EXTRACTED RECORDS.
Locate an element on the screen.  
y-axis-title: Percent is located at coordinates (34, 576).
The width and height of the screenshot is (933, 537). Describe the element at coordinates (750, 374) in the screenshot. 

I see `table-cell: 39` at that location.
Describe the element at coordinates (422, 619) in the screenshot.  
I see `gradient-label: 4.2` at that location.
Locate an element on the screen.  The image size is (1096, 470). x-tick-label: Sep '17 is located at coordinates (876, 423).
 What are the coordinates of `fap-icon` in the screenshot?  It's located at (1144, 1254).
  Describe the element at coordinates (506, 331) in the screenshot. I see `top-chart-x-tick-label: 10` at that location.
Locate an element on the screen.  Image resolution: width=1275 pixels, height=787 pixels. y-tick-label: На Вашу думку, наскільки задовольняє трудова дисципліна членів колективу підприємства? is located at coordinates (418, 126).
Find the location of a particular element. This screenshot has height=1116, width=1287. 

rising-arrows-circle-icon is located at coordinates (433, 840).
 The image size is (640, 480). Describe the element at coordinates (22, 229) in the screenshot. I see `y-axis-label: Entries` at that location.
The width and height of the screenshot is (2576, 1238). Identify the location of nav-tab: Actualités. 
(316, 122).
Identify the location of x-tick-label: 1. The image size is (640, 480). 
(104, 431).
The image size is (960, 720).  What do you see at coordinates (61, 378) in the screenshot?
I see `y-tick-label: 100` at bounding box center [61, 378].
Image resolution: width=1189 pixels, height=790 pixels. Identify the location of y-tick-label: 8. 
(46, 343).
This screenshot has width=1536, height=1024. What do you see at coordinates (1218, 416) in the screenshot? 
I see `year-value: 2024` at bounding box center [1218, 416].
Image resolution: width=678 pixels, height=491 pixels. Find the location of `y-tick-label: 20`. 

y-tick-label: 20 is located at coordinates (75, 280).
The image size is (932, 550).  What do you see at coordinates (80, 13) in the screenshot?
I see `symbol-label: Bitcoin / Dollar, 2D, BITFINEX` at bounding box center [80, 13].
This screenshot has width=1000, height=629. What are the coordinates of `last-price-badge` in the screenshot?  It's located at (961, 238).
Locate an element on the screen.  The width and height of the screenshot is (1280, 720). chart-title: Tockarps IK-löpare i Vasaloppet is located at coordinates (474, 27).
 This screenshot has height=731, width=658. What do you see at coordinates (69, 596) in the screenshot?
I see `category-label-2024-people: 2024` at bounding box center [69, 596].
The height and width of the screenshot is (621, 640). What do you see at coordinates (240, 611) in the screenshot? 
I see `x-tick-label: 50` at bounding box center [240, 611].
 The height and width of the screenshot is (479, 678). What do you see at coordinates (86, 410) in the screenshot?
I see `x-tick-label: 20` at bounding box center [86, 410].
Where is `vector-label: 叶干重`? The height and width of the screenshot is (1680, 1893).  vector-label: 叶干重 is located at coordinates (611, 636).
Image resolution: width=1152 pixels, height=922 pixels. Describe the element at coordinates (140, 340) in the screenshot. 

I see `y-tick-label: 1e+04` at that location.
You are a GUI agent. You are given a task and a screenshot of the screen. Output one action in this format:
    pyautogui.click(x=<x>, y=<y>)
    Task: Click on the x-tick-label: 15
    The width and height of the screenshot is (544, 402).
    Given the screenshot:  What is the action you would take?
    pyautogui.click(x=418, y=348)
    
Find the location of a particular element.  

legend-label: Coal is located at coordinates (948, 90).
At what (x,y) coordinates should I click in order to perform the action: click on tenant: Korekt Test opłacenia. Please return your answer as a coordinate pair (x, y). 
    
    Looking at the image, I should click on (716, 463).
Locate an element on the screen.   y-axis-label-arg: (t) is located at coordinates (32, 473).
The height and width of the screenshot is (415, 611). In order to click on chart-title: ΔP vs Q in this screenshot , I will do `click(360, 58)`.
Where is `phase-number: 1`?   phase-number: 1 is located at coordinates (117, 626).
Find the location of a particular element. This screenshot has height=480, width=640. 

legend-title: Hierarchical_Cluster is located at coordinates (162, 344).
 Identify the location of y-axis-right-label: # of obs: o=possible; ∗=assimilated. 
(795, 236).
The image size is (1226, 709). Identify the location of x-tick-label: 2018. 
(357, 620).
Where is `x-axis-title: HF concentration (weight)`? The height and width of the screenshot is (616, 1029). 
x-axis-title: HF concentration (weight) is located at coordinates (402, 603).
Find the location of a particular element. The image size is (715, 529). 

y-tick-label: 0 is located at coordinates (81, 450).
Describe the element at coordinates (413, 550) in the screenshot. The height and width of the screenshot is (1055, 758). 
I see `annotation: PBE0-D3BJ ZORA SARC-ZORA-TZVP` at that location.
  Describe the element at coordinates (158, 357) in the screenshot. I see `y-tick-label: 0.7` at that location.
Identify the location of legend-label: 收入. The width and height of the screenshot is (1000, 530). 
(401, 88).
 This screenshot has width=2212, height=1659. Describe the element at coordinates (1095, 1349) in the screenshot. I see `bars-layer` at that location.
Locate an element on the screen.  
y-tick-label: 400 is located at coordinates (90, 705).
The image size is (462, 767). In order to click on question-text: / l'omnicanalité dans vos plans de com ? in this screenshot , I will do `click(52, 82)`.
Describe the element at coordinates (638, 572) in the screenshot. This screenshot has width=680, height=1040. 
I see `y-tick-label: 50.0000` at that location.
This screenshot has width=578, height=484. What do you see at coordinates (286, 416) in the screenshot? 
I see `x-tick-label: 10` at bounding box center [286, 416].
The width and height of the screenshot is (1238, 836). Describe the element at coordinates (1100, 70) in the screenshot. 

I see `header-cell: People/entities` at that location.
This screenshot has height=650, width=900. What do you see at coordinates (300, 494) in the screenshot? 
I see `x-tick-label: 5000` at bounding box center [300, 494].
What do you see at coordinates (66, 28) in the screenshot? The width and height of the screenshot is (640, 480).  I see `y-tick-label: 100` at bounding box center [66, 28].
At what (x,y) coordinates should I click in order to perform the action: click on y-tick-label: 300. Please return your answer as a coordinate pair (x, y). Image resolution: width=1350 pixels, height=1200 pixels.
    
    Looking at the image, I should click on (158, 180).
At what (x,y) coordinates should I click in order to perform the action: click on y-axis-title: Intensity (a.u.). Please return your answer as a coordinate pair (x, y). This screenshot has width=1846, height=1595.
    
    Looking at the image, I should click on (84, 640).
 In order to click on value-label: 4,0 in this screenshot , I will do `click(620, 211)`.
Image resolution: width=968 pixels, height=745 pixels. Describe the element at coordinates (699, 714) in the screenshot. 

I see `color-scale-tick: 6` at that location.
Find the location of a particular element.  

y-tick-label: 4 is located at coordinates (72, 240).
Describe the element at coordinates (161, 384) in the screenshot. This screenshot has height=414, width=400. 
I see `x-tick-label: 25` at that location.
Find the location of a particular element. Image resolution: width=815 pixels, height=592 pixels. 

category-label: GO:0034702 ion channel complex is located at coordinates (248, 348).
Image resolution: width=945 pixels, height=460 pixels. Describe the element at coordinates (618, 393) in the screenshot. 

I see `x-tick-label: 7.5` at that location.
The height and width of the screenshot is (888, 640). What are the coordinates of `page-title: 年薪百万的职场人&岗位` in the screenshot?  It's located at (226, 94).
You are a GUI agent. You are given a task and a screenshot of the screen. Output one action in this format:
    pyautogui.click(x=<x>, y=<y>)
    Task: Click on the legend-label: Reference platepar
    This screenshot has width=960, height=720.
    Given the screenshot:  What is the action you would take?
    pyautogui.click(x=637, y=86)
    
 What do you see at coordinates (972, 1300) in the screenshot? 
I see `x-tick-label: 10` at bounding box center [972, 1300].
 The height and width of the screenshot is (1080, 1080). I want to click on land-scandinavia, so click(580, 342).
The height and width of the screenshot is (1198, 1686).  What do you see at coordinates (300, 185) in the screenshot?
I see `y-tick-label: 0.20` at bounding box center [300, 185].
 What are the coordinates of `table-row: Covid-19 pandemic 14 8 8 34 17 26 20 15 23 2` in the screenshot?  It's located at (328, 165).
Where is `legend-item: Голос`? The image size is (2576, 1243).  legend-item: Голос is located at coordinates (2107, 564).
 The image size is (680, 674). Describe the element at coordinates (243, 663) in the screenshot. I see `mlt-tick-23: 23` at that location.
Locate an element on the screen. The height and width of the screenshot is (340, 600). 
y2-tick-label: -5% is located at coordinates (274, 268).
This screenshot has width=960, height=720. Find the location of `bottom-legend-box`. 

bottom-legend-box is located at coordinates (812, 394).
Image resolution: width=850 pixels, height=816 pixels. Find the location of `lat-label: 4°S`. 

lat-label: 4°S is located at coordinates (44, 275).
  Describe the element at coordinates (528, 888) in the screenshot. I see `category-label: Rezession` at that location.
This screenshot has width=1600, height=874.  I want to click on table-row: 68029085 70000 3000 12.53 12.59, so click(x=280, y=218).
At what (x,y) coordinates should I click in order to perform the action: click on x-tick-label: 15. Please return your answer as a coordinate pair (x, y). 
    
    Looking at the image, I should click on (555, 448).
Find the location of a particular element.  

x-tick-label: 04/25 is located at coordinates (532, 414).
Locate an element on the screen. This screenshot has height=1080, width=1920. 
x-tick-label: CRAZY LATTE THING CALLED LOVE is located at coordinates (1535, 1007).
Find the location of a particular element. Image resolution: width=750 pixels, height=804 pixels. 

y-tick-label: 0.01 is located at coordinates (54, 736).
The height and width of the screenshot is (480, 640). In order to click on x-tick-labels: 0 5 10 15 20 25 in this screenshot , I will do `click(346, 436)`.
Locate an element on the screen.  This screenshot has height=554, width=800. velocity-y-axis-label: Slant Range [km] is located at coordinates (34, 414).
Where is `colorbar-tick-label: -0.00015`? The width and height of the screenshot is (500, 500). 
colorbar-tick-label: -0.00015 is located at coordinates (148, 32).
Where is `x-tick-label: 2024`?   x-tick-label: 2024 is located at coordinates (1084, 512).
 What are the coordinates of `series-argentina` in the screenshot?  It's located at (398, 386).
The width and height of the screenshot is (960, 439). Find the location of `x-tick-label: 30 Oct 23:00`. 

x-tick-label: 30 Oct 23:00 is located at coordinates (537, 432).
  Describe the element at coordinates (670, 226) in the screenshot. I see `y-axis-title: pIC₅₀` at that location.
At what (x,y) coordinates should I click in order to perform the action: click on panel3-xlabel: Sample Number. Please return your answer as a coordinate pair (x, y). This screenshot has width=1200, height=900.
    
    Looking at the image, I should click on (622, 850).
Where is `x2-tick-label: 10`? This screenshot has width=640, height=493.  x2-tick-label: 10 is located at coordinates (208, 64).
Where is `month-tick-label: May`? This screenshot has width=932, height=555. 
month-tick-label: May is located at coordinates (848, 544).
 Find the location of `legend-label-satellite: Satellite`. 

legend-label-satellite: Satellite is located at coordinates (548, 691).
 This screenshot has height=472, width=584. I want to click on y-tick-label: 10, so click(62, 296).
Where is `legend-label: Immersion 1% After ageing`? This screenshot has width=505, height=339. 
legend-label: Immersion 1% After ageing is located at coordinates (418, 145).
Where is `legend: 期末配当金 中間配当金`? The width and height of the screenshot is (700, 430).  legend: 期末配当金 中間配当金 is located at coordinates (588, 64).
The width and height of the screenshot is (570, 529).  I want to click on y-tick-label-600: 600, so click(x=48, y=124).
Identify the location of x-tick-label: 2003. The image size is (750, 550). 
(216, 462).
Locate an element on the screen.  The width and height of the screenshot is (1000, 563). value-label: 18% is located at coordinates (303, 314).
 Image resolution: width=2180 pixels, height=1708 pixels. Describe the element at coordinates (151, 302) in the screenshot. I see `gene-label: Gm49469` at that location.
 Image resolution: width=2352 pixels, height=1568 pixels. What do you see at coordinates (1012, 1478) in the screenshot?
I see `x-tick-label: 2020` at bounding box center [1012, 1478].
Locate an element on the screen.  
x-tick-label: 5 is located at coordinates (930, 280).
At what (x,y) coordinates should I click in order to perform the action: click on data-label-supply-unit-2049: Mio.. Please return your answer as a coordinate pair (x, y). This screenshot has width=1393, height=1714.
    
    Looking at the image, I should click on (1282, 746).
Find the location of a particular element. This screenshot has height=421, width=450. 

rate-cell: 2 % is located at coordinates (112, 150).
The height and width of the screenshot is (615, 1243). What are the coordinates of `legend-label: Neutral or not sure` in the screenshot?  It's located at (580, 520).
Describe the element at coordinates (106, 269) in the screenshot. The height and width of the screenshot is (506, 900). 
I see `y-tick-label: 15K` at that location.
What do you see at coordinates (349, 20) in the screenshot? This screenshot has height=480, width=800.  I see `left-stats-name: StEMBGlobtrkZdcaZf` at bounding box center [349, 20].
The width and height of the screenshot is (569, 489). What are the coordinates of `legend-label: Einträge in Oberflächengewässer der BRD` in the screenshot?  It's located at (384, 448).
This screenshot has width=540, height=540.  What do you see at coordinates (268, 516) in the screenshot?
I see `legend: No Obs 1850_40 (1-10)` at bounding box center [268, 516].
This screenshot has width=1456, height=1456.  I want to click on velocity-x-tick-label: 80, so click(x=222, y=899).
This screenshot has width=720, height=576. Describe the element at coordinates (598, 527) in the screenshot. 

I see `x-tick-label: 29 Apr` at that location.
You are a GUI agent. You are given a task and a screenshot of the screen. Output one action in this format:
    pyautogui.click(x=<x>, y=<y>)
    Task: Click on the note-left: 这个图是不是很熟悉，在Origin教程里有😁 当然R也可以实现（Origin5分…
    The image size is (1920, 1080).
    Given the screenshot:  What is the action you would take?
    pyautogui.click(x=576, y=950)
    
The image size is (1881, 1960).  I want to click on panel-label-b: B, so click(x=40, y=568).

THE PROBLEM. Please switch "location" to "position" in the items starting at the line that contains "Image resolution: width=678" and ending at the line that contains "center [80, 13].", and write out only those lines with everything else left unchanged.

SOLUTION.
Image resolution: width=678 pixels, height=491 pixels. Find the position of `y-tick-label: 20`. 

y-tick-label: 20 is located at coordinates (75, 280).
The image size is (932, 550).  What do you see at coordinates (80, 13) in the screenshot?
I see `symbol-label: Bitcoin / Dollar, 2D, BITFINEX` at bounding box center [80, 13].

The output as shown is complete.